First, I also had to fix the UL CS selection thresholds at osmo-pcu.cfg to adapt it to "lower-than-usually-expected" values provided by osmo-trx. This is a good start, since the UE phy setup the delivered C/I is usually 6-7 dB.

cs link-quality-ranges cs1 3 cs2 2 5 cs3 4 7 cs4 5

Then, I changed the initial CS to be the maximum possible to test best conditions.

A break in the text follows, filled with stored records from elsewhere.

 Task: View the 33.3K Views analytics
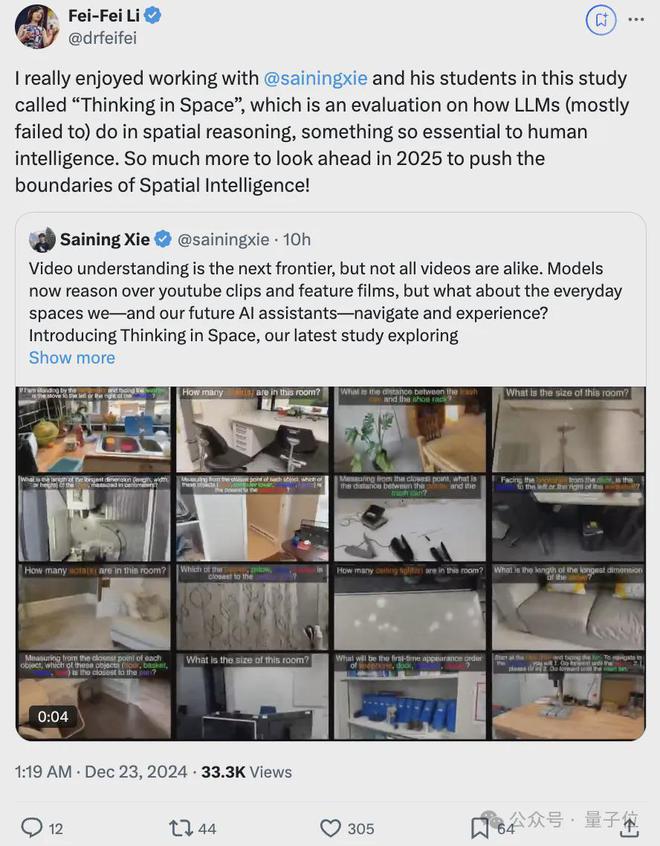coord(247,772)
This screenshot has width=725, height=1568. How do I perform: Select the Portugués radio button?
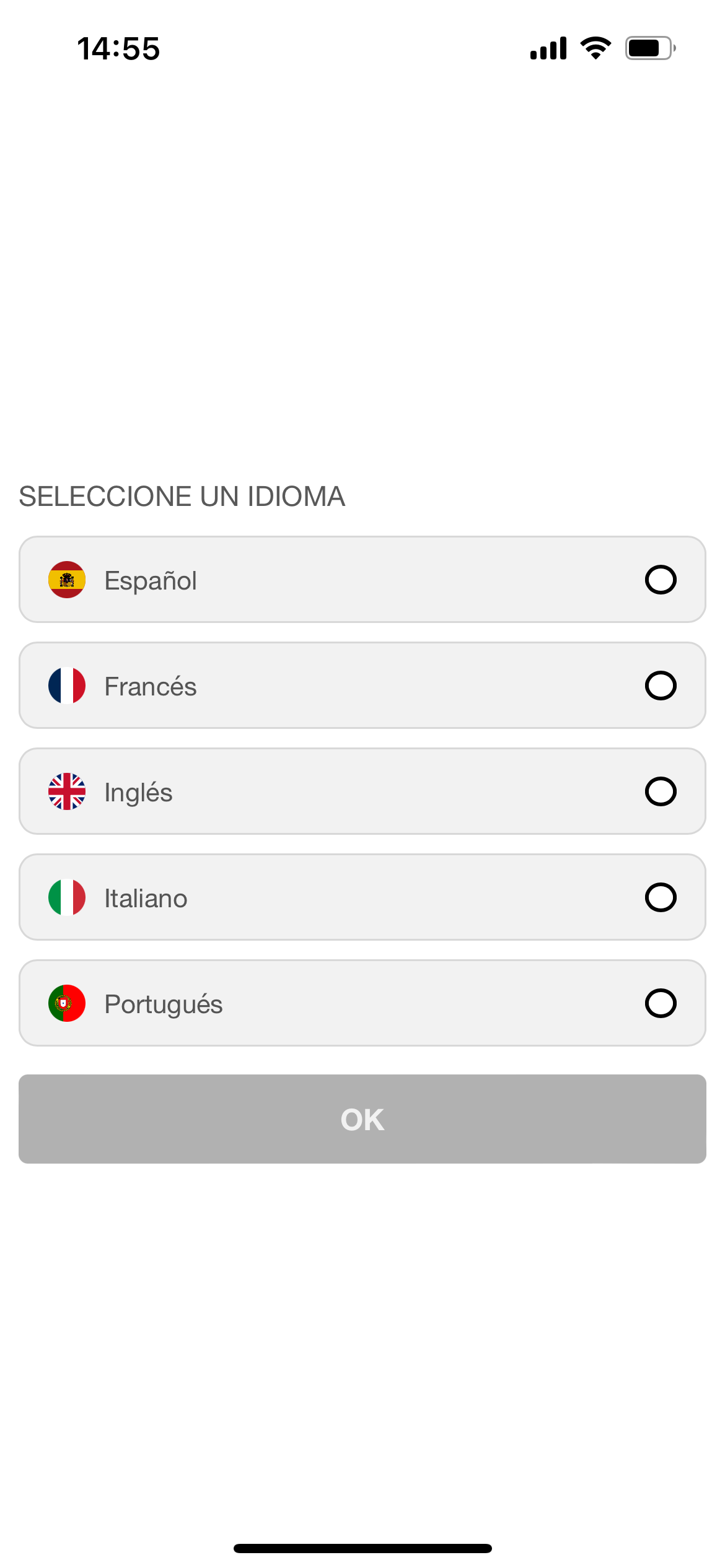[661, 1003]
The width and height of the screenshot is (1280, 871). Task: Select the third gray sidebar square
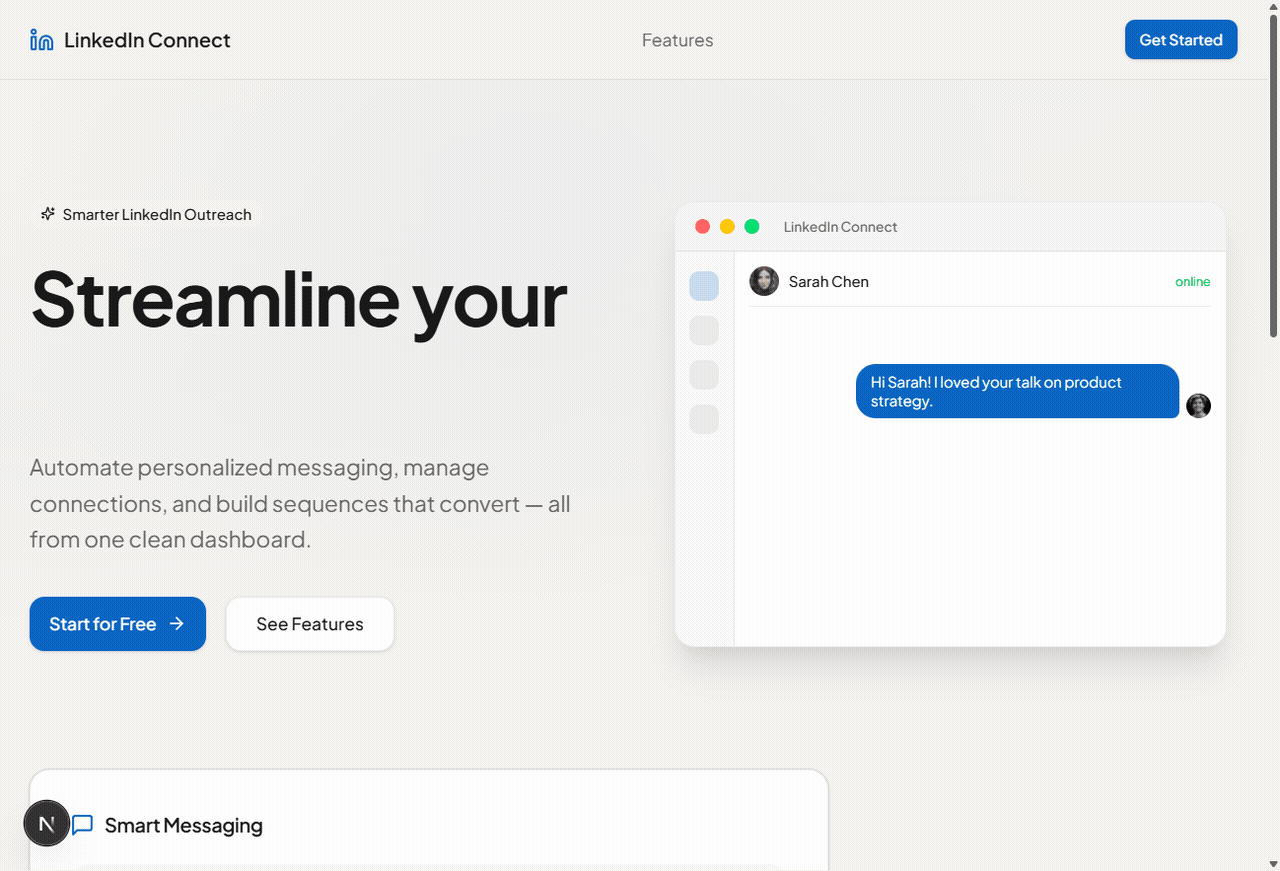[704, 375]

I still kep DL CS3 because DL CS4 is known to be broken (see this ticket and #6200):

 cs 3 4
 ! CS5 DL decoding is broken at osmocom "modem" app right now:
 !cs max 4
 cs max 3 4

With that setup in place, using iperf3 I get in UL 18.8 kbps for UDP and 16.0 kbps for TCP, which goes more or less inline with the 20kbps/slot in CS4 from table above.

For downlink, TCP DL iperf test running for ~30min gave an average 11kbps for CS3, which more or less matches the 14.4kbps max on top of RLC/MAC according to the table above.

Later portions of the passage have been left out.